▶ [RECORDS PROVIDED]
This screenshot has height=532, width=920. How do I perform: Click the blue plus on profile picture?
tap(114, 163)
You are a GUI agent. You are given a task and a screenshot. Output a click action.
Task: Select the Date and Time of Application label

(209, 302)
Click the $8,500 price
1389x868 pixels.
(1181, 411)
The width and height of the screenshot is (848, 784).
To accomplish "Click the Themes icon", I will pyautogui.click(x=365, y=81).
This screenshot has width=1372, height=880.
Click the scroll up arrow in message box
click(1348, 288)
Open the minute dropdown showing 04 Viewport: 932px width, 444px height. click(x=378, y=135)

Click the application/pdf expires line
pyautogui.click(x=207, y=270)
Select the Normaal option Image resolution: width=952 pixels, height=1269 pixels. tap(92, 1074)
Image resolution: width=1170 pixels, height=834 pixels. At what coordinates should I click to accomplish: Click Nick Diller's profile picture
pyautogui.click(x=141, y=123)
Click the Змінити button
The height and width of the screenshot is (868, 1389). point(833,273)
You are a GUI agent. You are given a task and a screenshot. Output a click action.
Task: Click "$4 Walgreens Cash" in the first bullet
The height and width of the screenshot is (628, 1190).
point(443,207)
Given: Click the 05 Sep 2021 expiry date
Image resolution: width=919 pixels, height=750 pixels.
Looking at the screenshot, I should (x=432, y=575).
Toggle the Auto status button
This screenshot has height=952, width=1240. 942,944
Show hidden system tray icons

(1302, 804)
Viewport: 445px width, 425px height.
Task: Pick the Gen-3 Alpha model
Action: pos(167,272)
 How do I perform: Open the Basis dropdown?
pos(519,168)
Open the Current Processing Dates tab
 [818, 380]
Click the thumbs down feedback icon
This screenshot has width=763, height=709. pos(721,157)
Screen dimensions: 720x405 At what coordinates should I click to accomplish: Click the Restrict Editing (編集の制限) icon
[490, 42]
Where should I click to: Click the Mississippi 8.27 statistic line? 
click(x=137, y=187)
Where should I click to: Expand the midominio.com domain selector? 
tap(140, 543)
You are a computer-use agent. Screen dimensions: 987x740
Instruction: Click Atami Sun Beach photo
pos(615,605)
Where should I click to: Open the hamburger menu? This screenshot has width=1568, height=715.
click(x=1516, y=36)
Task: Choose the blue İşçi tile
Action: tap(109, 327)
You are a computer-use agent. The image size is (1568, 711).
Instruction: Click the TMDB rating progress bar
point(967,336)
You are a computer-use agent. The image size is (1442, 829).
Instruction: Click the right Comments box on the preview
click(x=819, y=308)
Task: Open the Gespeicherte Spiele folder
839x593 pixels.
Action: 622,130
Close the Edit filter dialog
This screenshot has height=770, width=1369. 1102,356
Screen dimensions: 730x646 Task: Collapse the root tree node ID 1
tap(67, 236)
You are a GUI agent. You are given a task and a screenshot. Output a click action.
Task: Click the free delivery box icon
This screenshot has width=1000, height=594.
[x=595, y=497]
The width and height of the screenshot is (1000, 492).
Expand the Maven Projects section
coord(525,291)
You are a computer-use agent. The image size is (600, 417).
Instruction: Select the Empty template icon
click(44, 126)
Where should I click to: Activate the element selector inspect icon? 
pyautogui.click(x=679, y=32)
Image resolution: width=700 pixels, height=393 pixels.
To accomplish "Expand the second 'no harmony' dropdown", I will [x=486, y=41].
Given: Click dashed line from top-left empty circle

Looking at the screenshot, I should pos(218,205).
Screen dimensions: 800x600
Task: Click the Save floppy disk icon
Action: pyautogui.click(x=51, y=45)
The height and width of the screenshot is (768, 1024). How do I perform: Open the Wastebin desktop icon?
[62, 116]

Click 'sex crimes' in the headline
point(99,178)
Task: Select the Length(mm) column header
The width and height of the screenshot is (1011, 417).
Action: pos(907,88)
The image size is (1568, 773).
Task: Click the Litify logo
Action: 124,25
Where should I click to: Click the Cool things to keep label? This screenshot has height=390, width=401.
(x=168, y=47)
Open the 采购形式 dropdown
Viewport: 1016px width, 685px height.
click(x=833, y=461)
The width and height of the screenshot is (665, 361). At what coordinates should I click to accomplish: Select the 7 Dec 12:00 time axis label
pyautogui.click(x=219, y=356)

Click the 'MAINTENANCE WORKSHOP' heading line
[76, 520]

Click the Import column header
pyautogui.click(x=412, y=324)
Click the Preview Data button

▶ [ASSIGNMENT] The entire listing above should be returned exactly as written.

▶ [RESPONSE BOX]
This screenshot has height=532, width=920. How do I perform: Click the blue plus on profile picture?
tap(114, 163)
You are a GUI agent. You are given a task and a screenshot. Output a click action.
Task: Select the Date and Time of Application label

(209, 302)
Click the $8,500 price
1389x868 pixels.
(1181, 411)
The width and height of the screenshot is (848, 784).
To accomplish "Click the Themes icon", I will pyautogui.click(x=365, y=81).
This screenshot has width=1372, height=880.
Click the scroll up arrow in message box
click(1348, 288)
Open the minute dropdown showing 04 Viewport: 932px width, 444px height. click(x=378, y=135)

Click the application/pdf expires line
pyautogui.click(x=207, y=270)
Select the Normaal option Image resolution: width=952 pixels, height=1269 pixels. tap(92, 1074)
Image resolution: width=1170 pixels, height=834 pixels. At what coordinates should I click to accomplish: Click Nick Diller's profile picture
pyautogui.click(x=141, y=123)
Click the Змінити button
The height and width of the screenshot is (868, 1389). point(833,273)
You are a GUI agent. You are given a task and a screenshot. Output a click action.
Task: Click "$4 Walgreens Cash" in the first bullet
The height and width of the screenshot is (628, 1190).
point(443,207)
Given: Click the 05 Sep 2021 expiry date
Image resolution: width=919 pixels, height=750 pixels.
Looking at the screenshot, I should (x=432, y=575).
Toggle the Auto status button
This screenshot has height=952, width=1240. 942,944
Show hidden system tray icons

(1302, 804)
Viewport: 445px width, 425px height.
Task: Pick the Gen-3 Alpha model
Action: pos(167,272)
 How do I perform: Open the Basis dropdown?
pos(519,168)
Open the Current Processing Dates tab
 [818, 380]
Click the thumbs down feedback icon
This screenshot has width=763, height=709. pos(721,157)
Screen dimensions: 720x405 At what coordinates should I click to accomplish: Click the Restrict Editing (編集の制限) icon
[490, 42]
Where should I click to: Click the Mississippi 8.27 statistic line? 
click(x=137, y=187)
Where should I click to: Expand the midominio.com domain selector? 
tap(140, 543)
You are a computer-use agent. Screen dimensions: 987x740
Instruction: Click Atami Sun Beach photo
pos(615,605)
Where should I click to: Open the hamburger menu? This screenshot has width=1568, height=715.
click(x=1516, y=36)
Task: Choose the blue İşçi tile
Action: tap(109, 327)
You are a computer-use agent. The image size is (1568, 711).
Instruction: Click the TMDB rating progress bar
point(967,336)
You are a computer-use agent. The image size is (1442, 829).
Instruction: Click the right Comments box on the preview
click(x=819, y=308)
Task: Open the Gespeicherte Spiele folder
839x593 pixels.
Action: 622,130
Close the Edit filter dialog
This screenshot has height=770, width=1369. 1102,356
Screen dimensions: 730x646 Task: Collapse the root tree node ID 1
tap(67, 236)
You are a GUI agent. You are given a task and a screenshot. Output a click action.
Task: Click the free delivery box icon
This screenshot has width=1000, height=594.
[x=595, y=497]
The width and height of the screenshot is (1000, 492).
Expand the Maven Projects section
coord(525,291)
You are a computer-use agent. The image size is (600, 417).
Instruction: Select the Empty template icon
click(44, 126)
Where should I click to: Activate the element selector inspect icon? 
pyautogui.click(x=679, y=32)
Image resolution: width=700 pixels, height=393 pixels.
To accomplish "Expand the second 'no harmony' dropdown", I will [x=486, y=41].
Given: Click dashed line from top-left empty circle

Looking at the screenshot, I should pos(218,205).
Screen dimensions: 800x600
Task: Click the Save floppy disk icon
Action: pyautogui.click(x=51, y=45)
The height and width of the screenshot is (768, 1024). How do I perform: Open the Wastebin desktop icon?
[62, 116]

Click 'sex crimes' in the headline
point(99,178)
Task: Select the Length(mm) column header
The width and height of the screenshot is (1011, 417).
Action: pos(907,88)
The image size is (1568, 773).
Task: Click the Litify logo
Action: 124,25
Where should I click to: Click the Cool things to keep label? This screenshot has height=390, width=401.
(x=168, y=47)
Open the 采购形式 dropdown
Viewport: 1016px width, 685px height.
click(x=833, y=461)
The width and height of the screenshot is (665, 361). At what coordinates should I click to accomplish: Select the 7 Dec 12:00 time axis label
pyautogui.click(x=219, y=356)

Click the 'MAINTENANCE WORKSHOP' heading line
[76, 520]

Click the Import column header
pyautogui.click(x=412, y=324)
Click the Preview Data button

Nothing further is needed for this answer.